WHAT IS BEING ASKED — Using the data below, return the stretch from the line that contains "Click the Est. Waiting Time help icon" through the line that contains "The image size is (720, 472).", both included, exactly as it stands and nothing beyond it.
********************
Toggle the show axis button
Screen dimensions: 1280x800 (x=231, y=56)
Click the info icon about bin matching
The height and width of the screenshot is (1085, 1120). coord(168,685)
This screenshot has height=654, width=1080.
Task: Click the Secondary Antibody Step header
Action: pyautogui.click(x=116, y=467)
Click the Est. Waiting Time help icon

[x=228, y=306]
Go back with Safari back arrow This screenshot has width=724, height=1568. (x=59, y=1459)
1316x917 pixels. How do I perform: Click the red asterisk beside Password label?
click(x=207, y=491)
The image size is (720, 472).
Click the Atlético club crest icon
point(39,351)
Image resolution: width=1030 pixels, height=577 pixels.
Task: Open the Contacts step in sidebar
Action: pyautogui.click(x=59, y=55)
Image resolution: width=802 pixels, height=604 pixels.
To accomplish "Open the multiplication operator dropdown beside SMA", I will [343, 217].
********************
SOLUTION FOR THIS PROBLEM —
Click the Est. Waiting Time help icon

[x=228, y=306]
Go back with Safari back arrow This screenshot has width=724, height=1568. (x=59, y=1459)
1316x917 pixels. How do I perform: Click the red asterisk beside Password label?
click(x=207, y=491)
The image size is (720, 472).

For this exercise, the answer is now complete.